▸ REQUIRED ACTION:
Please reproduce the entries below exactly from the line holding "The width and" through the last line, both included, and omit any pictures.

--- PROVIDED DATA ---

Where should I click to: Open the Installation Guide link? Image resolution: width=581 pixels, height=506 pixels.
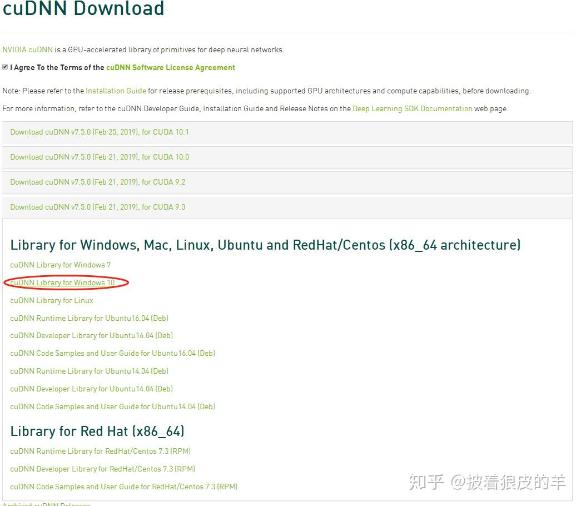coord(116,91)
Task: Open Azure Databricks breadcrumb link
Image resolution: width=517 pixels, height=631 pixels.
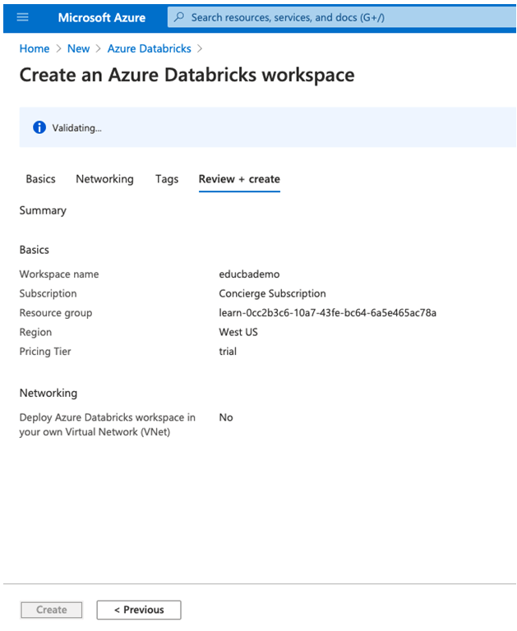Action: point(149,48)
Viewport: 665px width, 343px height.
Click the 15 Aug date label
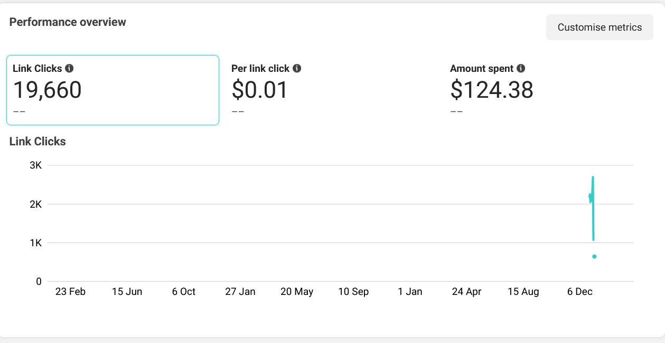point(523,292)
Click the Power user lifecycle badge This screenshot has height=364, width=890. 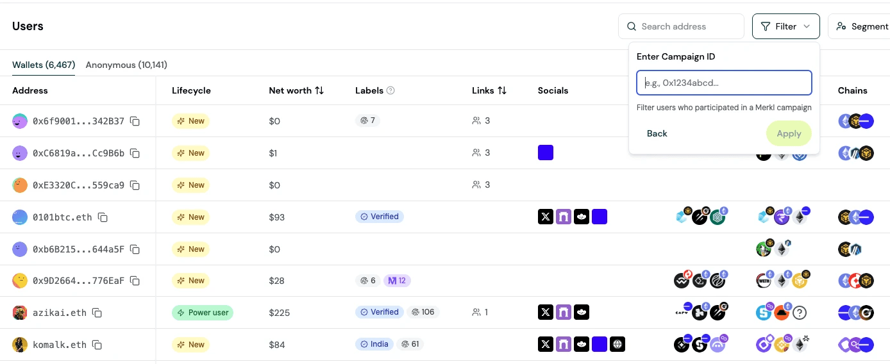coord(203,313)
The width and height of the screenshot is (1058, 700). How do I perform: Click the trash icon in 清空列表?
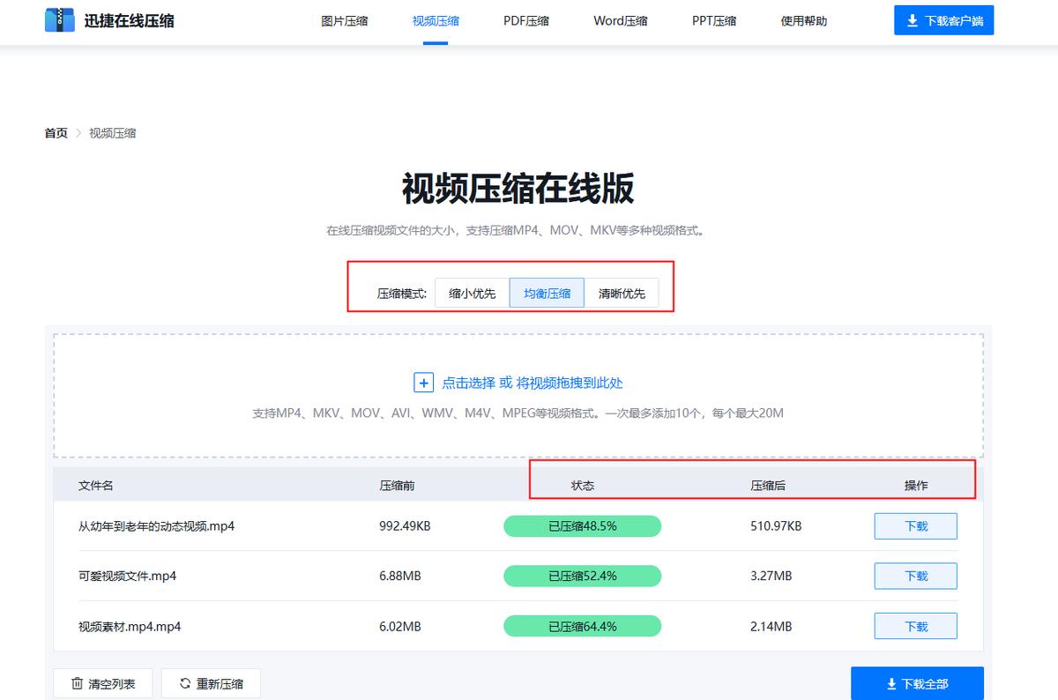[x=77, y=683]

---

▸ COMPLETED TASK:
The width and height of the screenshot is (1058, 700). How do I perform: Click the trash icon in 清空列表?
[x=77, y=683]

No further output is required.